No, I went back and I got my master’s in information security, that way no one in the room could ever argue that I didn’t have technical mastery because I thought that’s what was holding me back. Turns out it’s helpful, but it wasn’t what was actually holding me back.

What was holding me back were those interpersonal skills, that business knowledge and that ability to speak and talk and influence. From there, I went and I got my MBA. I actually went to Temple University. I got a full-fledged MBA. My wife gives me hell about it because I have two master’s degrees now because of that. But I got all of the business knowledge and I made sure that I would understand the entirety of what it was. I’ve gotten to a point now in my career where I have as much business knowledge as I have security knowledge, so I can marry the two very easily.

I also started relying back on some old skills that I’d picked up in my youth that I didn’t even know would be necessary as a CISO. I was a bartender for six years in college, I used to do acting in high school, I graduated as a member of the National Thespian Society.
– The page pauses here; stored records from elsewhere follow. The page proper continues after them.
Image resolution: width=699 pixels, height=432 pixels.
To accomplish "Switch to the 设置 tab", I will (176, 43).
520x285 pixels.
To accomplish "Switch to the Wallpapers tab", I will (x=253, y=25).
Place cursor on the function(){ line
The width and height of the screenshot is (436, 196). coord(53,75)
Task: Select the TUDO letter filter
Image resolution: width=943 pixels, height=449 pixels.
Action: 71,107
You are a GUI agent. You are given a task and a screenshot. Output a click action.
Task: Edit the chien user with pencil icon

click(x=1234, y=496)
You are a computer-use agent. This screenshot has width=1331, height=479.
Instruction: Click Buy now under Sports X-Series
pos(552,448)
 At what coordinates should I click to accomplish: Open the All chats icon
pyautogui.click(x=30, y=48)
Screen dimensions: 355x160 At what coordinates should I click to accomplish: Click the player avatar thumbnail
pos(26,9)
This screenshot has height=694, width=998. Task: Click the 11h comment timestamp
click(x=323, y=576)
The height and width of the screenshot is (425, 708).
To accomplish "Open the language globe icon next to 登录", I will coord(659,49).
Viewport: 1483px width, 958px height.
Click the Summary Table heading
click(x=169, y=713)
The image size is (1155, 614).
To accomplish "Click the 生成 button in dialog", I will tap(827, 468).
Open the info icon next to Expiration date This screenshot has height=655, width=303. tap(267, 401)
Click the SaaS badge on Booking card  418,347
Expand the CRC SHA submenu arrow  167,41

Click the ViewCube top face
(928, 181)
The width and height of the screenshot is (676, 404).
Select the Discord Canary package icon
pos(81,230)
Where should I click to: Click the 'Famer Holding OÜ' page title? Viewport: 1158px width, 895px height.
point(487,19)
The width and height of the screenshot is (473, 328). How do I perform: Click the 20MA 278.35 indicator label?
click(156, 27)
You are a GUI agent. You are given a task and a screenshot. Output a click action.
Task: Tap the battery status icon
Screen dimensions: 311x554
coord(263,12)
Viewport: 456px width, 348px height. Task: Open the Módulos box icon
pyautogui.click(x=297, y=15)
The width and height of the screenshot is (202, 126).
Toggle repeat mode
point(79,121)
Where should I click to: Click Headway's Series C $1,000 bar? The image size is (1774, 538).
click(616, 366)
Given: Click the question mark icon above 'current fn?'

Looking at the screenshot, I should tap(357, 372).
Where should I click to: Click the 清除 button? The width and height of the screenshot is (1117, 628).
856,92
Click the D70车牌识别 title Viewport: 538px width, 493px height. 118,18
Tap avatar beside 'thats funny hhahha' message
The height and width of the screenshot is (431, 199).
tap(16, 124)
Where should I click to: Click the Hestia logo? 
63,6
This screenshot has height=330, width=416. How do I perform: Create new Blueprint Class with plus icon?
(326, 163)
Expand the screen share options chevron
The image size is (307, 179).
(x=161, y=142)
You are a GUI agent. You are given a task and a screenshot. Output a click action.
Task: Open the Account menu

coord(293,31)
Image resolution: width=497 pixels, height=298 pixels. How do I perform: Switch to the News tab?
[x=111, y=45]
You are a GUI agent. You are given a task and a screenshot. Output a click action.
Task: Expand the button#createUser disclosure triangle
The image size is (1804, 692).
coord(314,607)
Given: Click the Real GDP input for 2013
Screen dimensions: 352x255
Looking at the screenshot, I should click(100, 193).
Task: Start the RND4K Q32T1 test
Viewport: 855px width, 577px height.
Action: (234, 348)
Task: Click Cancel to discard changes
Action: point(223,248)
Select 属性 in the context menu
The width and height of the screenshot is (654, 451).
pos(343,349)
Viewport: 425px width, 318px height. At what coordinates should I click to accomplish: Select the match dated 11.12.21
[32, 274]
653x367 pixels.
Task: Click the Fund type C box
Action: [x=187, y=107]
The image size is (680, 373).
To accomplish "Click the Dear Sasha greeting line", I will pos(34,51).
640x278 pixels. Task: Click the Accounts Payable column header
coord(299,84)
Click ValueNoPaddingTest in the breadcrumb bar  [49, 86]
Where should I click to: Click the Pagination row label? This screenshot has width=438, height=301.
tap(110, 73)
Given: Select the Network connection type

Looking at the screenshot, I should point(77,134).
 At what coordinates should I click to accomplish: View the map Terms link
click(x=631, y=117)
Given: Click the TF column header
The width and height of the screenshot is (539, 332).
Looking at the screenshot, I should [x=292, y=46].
All of these things about public speaking, all of these things about communicating and capturing interest and holding attention, all of a sudden became super relevant in my technology career, which I never expected. But I learned all of that through executive coaching and through this MBA program, which taught me all of those pieces and how integral they are to business. Marry the two together and then you get to that point where you can truly be effective. You learn the communication pieces and you learn exactly how to talk about all of the elements.

Jonathan Reiber:
That is so cool. And when I was first introduced to you over email, I have to say your name is such a cool name. Hornbuckle obviously would’ve been a great name if you’d become a famous actor. You may also have another career ahead of you. That’s really cool.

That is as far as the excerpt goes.